*EXERCISE DATA*

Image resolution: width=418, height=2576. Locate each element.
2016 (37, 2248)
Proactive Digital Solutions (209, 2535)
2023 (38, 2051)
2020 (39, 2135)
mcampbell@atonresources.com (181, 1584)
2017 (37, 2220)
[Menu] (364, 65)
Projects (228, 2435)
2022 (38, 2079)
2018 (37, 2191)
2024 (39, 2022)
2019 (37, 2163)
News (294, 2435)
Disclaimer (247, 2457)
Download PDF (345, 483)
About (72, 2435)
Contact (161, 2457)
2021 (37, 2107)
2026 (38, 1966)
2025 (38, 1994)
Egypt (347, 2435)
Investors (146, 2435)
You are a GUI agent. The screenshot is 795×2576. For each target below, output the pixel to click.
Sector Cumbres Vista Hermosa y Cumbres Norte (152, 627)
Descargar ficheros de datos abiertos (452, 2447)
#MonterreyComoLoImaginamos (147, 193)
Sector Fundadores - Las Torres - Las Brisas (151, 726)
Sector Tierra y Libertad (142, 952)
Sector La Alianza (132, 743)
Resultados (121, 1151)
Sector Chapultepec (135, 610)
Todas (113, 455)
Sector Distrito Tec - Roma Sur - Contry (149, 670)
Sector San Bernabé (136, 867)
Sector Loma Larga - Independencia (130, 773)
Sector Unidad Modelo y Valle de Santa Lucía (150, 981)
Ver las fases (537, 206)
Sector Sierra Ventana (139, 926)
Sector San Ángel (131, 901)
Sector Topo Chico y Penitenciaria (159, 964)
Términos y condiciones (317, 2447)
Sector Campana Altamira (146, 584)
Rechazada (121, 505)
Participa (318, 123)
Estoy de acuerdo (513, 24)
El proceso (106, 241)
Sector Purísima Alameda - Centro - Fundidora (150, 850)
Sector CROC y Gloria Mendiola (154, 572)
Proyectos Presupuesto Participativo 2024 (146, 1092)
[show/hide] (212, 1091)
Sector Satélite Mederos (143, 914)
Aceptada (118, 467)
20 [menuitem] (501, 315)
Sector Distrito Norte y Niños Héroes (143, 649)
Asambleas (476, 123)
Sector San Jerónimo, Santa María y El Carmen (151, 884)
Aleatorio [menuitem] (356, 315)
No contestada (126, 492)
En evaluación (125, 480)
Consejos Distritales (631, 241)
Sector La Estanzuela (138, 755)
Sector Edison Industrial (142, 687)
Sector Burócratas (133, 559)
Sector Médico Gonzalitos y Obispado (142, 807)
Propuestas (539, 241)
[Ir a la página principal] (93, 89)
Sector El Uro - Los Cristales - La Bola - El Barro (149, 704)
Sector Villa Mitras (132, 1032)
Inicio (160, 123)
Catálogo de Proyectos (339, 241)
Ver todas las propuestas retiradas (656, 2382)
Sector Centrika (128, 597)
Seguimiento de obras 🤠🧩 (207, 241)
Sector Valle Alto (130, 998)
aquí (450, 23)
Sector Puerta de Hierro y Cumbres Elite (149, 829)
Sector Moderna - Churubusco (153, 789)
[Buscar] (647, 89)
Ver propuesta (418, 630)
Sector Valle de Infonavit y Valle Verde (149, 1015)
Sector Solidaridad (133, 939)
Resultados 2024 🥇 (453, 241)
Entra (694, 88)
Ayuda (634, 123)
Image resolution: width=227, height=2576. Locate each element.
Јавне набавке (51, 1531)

*WHAT THIS TASK INVOLVES*
In the listing above, find the line containing "Proyectos Presupuesto Participativo" and the line containing "Sector El Uro", then retype both and every line between them exactly, with nothing else.

*RESPONSE*
Proyectos Presupuesto Participativo 2024 (146, 1092)
[show/hide] (212, 1091)
Sector Satélite Mederos (143, 914)
Aceptada (118, 467)
20 [menuitem] (501, 315)
Sector Distrito Norte y Niños Héroes (143, 649)
Asambleas (476, 123)
Sector San Jerónimo, Santa María y El Carmen (151, 884)
Aleatorio [menuitem] (356, 315)
No contestada (126, 492)
En evaluación (125, 480)
Consejos Distritales (631, 241)
Sector La Estanzuela (138, 755)
Sector Edison Industrial (142, 687)
Sector Burócratas (133, 559)
Sector Médico Gonzalitos y Obispado (142, 807)
Propuestas (539, 241)
[Ir a la página principal] (93, 89)
Sector El Uro - Los Cristales - La Bola - El Barro (149, 704)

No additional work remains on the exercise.